Within the DND/CAF Airworthiness Program, these are considered equivalent to a Hazardous or Catastrophic failure condition. For the purpose of this advisory, reference to components or parts using the term “critical” is taken to mean “safety critical”.

  1. In-Flight Shut Down (IFSD). When an engine ceases to function in flight and is shut down, for any reason (e.g., flameout, internal failure, crew-initiated shut-off, foreign object ingestion, icing, etc.), or power reduction, which results in an unacceptable thrust loss. This definition is limited to failure conditions, including forced or precautionary shut downs, but does not include intentional shut-downs, such as loiters.

4.      Regulatory References

4.1.         Technical Airworthiness Manual (TAM), C-05-005-001/AG-001

4.2.          Transport Canada TP 6327 – Safety Criteria for Approval of Extended Range Twin-Engine Operations (ETOPS) (06/2007)

4.3.          FAA AC 33.4-2 – Instructions for Continued Airworthiness: In-Service Inspection of Safety Critical Turbine Engine Parts at Piece-Part Opportunity

4.4.          AF9000 QMS Procedure EMT 05.006 – Monitoring of Airworthiness and Aviation Safety Documents (AASD) within WSM Organizations  

4.5.          Report to Congress by the Comptroller General of the U.S. PSAD-80-72 – Are Management Problems in the Acquisition of Aircraft Gas Turbine Engines Being Corrected?, September 30, 1980.

5.       Discussion

5.1.      Background

5.2.           A number of high profile catastrophic or near-catastrophic instances of uncontained failure of critical engine components provide graphic illustrations of the need to maintain the structural integrity of engines.  Analysis of fifteen years of transport aircraft and incident data shows that the leading cause of engine related accidents resulting in substantial damage or loss of the aircraft for turbofan engines is the uncontained failure of safety critical parts. Various studies suggest incremental improvement with successive generations of engine design.

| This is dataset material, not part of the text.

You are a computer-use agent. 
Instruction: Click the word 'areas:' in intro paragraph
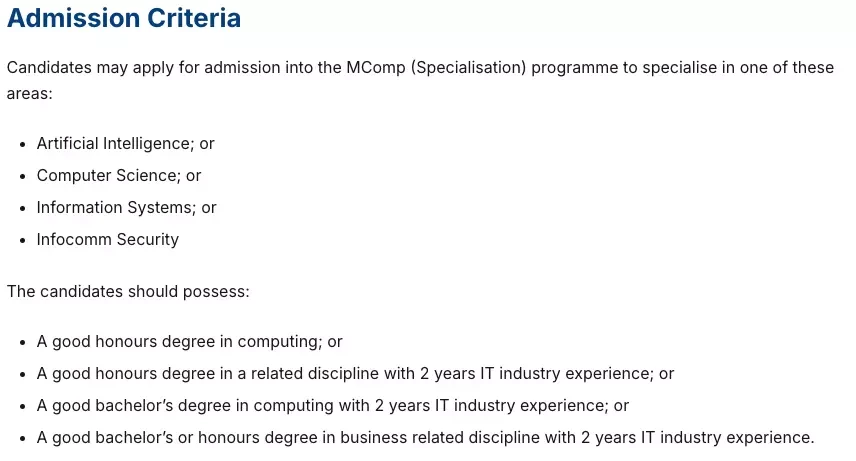click(x=29, y=94)
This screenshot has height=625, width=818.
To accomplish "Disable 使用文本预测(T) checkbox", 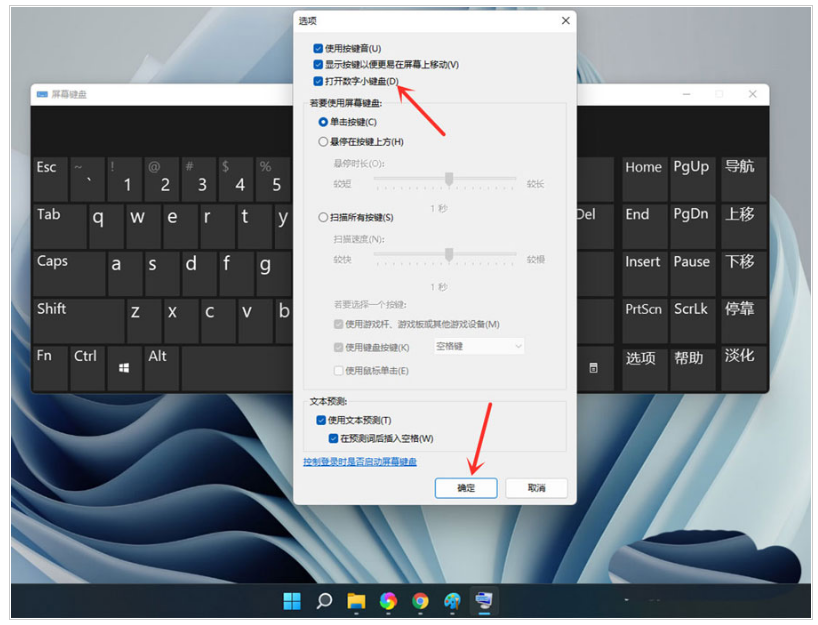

Several Royal Canadian Air Force (RCAF) aircraft types continue to operate with engines that do not benefit from these improvements.

5.3.           A causal factor for loss of structural integrity of engines is inaccurate usage tracking due to changing mission profiles.  A report  by the U.S. General Accounting Office (GAO) (reference 4.5) found that the actual usage of the F404 engine (used in the F/A-18) was significantly more severe than forecasted, necessitating life limit reductions of almost 50%.  Similarly, updates to the Cyclic Exchange Ratio (CER) for the CC130E resulted in a 24% increase in the number of cycles consumed per airframe hour for the critical engine components.  If increased usage severity is not captured by programmatic review and update, inadvertent exceedance of life limits may occur; conversely, if usage severity has fallen, then critical parts may be retired prematurely.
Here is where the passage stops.